Source data →

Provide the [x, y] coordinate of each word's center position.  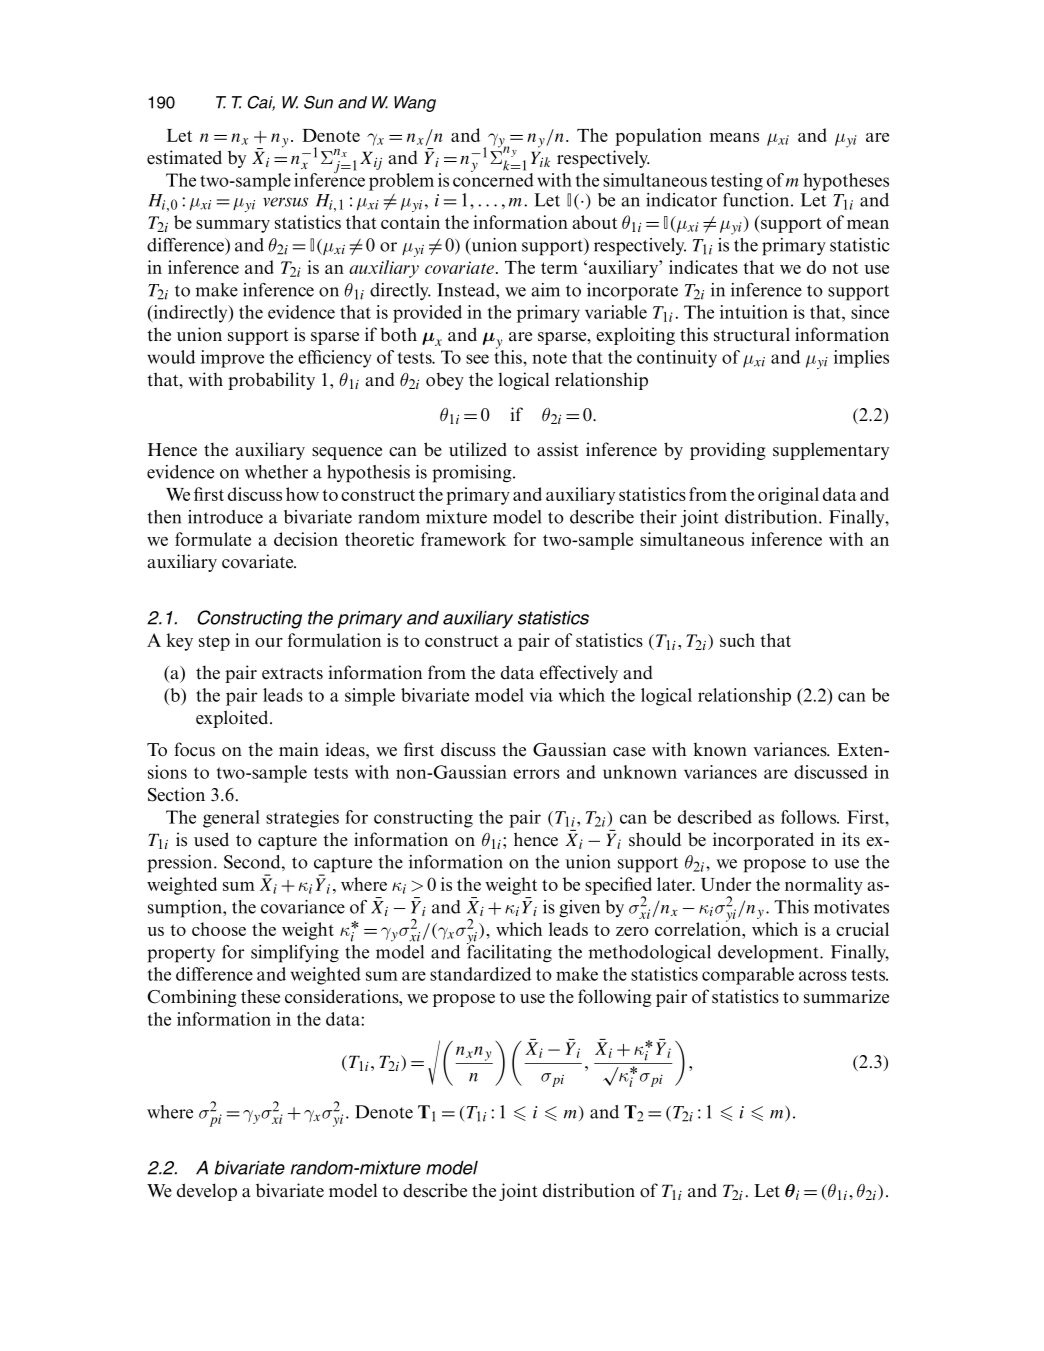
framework [463, 539]
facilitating [509, 952]
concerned [493, 179]
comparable [748, 976]
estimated [184, 157]
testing [737, 182]
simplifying [295, 954]
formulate [213, 539]
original [788, 496]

Stated task →
Copy out, unchanged, the lines of the data from the line containing "comparable [748, 976]" through the last line of the data.

Task response →
comparable [748, 976]
estimated [184, 157]
testing [737, 182]
simplifying [295, 954]
formulate [213, 539]
original [788, 496]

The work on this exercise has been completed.